● THE PROBLEM:
Rewrite each row below, replacing "This screenshot has" with "The image has" wherever it occurs and keeping everything else the same. Omit the pictures from your version.

● Excerpt from a dataset:

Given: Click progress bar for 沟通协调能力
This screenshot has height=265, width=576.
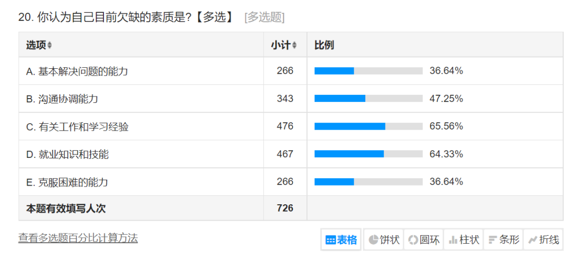Looking at the screenshot, I should coord(368,99).
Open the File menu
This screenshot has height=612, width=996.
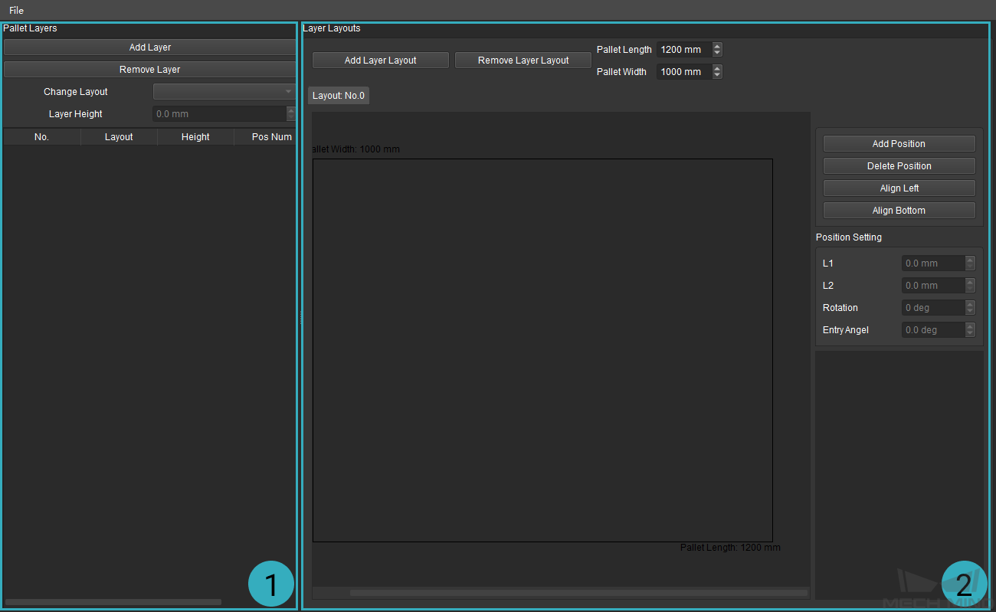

● CORRECT OUTPUT:
Given: Click progress bar for 沟通协调能力
The image has height=265, width=576.
Looking at the screenshot, I should coord(368,99).
Open the File menu
The image has height=612, width=996.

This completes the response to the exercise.